**What the exercise asks**.
How do the lines below between the ones holding "Task: Click the school" and "Task: Tap the 日平均 label", inclusive, read? Give them again exactly, with no other lines.

Stored items

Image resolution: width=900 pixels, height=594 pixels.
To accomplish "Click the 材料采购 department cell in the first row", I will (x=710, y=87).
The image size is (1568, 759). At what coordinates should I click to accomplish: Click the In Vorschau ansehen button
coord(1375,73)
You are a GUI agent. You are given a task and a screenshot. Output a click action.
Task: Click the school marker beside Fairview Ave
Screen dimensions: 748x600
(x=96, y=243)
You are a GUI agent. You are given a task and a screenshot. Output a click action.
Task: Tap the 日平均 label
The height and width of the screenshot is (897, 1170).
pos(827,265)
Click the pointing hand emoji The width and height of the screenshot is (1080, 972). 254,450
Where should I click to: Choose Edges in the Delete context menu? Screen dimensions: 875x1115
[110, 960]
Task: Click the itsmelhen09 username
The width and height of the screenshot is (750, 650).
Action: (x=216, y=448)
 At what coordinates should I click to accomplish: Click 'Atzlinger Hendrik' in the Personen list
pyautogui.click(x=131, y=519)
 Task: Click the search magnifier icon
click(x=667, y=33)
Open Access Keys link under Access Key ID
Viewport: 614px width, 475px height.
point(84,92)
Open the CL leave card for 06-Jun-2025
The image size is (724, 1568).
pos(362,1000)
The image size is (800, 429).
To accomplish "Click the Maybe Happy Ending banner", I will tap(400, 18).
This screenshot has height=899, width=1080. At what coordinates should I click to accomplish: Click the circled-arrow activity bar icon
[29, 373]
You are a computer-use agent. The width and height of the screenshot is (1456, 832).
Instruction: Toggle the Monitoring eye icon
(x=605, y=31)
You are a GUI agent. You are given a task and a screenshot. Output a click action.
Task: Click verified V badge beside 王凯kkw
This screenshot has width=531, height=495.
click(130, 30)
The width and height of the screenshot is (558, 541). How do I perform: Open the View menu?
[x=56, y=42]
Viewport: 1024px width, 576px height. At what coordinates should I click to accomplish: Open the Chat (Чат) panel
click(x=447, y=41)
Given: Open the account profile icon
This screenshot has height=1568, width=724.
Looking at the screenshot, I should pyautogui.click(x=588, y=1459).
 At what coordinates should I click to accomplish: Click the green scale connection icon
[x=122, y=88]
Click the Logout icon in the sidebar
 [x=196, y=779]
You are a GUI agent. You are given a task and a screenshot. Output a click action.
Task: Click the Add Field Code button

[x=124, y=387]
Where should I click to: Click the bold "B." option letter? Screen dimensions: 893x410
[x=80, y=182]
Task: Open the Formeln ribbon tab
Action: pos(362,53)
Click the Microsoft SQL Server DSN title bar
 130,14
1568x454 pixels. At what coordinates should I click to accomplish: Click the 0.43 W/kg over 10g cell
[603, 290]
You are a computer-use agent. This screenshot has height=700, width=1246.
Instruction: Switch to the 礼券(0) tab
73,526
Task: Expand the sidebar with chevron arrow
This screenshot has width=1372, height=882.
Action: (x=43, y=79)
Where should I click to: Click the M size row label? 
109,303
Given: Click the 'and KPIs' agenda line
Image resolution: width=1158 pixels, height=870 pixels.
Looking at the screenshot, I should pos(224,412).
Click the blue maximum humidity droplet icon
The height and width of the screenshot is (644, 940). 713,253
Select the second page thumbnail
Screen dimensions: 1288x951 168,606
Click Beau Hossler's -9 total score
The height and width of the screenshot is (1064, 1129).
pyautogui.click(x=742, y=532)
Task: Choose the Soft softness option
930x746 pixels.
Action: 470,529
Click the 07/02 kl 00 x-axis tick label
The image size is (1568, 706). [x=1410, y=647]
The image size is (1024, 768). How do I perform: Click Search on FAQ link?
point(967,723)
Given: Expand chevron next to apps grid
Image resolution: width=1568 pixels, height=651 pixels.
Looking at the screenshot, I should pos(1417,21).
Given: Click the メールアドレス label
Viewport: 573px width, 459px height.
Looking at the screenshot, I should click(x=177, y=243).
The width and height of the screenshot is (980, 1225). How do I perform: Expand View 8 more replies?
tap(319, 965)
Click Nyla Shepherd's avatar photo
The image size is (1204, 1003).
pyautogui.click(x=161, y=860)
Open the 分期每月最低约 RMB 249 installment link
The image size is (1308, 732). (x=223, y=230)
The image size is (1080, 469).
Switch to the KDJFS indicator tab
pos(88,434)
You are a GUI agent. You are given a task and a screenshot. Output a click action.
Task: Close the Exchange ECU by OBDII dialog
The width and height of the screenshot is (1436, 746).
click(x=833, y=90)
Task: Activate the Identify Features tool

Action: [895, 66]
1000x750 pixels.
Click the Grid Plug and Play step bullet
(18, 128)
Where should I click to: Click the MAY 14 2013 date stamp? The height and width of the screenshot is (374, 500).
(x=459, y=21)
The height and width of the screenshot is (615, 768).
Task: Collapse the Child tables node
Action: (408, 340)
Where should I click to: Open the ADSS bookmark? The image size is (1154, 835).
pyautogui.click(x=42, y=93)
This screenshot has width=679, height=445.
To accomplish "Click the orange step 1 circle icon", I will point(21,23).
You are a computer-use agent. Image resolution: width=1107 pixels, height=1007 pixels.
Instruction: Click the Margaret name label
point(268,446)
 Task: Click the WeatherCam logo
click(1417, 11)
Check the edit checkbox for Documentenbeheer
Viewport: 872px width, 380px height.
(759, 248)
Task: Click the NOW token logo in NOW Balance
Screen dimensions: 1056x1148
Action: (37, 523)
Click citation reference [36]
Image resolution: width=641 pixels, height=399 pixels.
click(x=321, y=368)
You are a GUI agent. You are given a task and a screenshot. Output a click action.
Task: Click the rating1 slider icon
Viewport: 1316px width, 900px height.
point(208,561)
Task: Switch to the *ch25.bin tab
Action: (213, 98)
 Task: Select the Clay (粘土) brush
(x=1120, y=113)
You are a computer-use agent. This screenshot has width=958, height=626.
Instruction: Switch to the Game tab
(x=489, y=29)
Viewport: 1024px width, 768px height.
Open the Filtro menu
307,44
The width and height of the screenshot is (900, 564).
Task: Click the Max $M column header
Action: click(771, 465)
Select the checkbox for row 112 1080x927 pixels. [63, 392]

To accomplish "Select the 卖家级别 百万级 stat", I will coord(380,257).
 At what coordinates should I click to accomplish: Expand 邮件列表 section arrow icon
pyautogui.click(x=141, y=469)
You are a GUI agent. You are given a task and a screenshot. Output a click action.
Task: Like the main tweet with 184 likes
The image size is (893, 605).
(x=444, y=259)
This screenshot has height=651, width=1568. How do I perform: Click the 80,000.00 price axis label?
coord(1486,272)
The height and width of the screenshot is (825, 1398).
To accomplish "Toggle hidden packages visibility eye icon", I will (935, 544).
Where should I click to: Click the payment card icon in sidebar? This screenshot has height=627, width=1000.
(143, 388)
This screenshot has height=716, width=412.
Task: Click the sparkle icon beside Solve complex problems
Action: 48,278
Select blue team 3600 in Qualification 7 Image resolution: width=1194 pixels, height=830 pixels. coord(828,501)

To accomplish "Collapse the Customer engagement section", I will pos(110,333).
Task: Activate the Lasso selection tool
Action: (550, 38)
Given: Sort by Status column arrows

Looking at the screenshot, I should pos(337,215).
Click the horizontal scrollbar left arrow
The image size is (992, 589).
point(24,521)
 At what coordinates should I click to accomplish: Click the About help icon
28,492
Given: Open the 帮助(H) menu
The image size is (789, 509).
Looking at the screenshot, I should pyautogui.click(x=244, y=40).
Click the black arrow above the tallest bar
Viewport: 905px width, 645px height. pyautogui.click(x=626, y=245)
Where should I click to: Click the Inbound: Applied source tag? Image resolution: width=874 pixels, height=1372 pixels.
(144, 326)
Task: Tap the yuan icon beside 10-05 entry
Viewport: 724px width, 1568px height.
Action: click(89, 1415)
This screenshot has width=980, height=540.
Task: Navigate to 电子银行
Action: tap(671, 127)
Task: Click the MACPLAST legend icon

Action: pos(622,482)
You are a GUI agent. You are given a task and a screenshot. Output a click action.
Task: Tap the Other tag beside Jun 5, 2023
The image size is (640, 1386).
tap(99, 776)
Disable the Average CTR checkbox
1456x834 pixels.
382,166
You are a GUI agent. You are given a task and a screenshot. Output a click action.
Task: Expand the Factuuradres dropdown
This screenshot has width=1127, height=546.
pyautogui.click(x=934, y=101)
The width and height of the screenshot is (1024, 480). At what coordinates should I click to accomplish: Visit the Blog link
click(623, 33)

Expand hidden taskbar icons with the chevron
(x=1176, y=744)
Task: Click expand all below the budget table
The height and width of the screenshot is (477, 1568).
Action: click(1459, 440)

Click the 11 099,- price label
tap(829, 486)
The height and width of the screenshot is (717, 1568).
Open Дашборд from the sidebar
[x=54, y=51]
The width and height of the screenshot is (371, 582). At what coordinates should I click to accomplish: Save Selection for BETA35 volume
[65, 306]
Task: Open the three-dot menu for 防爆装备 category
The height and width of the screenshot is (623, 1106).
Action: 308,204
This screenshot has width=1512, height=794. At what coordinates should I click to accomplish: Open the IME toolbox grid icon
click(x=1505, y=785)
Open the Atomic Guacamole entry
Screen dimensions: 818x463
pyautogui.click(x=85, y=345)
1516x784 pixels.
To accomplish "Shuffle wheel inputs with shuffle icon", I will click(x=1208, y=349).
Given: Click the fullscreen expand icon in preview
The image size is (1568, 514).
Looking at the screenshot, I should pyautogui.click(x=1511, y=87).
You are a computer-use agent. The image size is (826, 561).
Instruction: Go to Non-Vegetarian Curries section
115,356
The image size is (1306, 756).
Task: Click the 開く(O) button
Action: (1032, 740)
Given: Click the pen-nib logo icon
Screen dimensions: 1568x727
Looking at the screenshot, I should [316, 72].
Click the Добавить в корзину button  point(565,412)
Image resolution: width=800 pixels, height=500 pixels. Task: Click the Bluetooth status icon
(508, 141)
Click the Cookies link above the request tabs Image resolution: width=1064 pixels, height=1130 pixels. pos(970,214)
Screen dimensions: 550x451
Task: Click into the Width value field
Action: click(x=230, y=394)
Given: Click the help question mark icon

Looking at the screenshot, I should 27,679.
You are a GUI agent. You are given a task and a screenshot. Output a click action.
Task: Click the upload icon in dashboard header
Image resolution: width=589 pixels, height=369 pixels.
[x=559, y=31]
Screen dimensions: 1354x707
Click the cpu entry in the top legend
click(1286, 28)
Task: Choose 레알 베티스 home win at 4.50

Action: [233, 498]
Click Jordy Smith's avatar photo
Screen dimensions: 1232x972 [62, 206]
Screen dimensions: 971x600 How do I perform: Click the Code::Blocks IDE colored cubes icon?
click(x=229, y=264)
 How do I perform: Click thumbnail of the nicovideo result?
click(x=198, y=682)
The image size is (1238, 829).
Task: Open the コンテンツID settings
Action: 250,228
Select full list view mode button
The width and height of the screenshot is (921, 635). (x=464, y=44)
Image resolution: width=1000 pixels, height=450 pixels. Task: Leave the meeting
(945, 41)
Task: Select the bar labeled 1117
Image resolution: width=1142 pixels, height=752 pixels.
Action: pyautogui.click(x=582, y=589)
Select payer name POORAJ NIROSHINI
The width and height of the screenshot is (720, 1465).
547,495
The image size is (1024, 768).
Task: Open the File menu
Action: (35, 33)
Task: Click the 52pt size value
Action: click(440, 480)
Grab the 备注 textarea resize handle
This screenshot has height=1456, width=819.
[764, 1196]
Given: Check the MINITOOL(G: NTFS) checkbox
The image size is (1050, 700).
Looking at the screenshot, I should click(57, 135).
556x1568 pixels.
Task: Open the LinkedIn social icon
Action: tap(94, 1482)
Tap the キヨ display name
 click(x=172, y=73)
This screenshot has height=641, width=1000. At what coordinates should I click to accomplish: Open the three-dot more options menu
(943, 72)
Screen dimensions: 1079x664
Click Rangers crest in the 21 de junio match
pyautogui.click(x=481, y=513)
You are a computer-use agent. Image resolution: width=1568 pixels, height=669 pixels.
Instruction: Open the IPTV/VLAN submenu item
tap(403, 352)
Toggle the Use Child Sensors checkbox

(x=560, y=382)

**Answer area**.
Task: Click the school marker beside Fairview Ave
Screen dimensions: 748x600
(x=96, y=243)
You are a GUI agent. You are given a task and a screenshot. Output a click action.
Task: Tap the 日平均 label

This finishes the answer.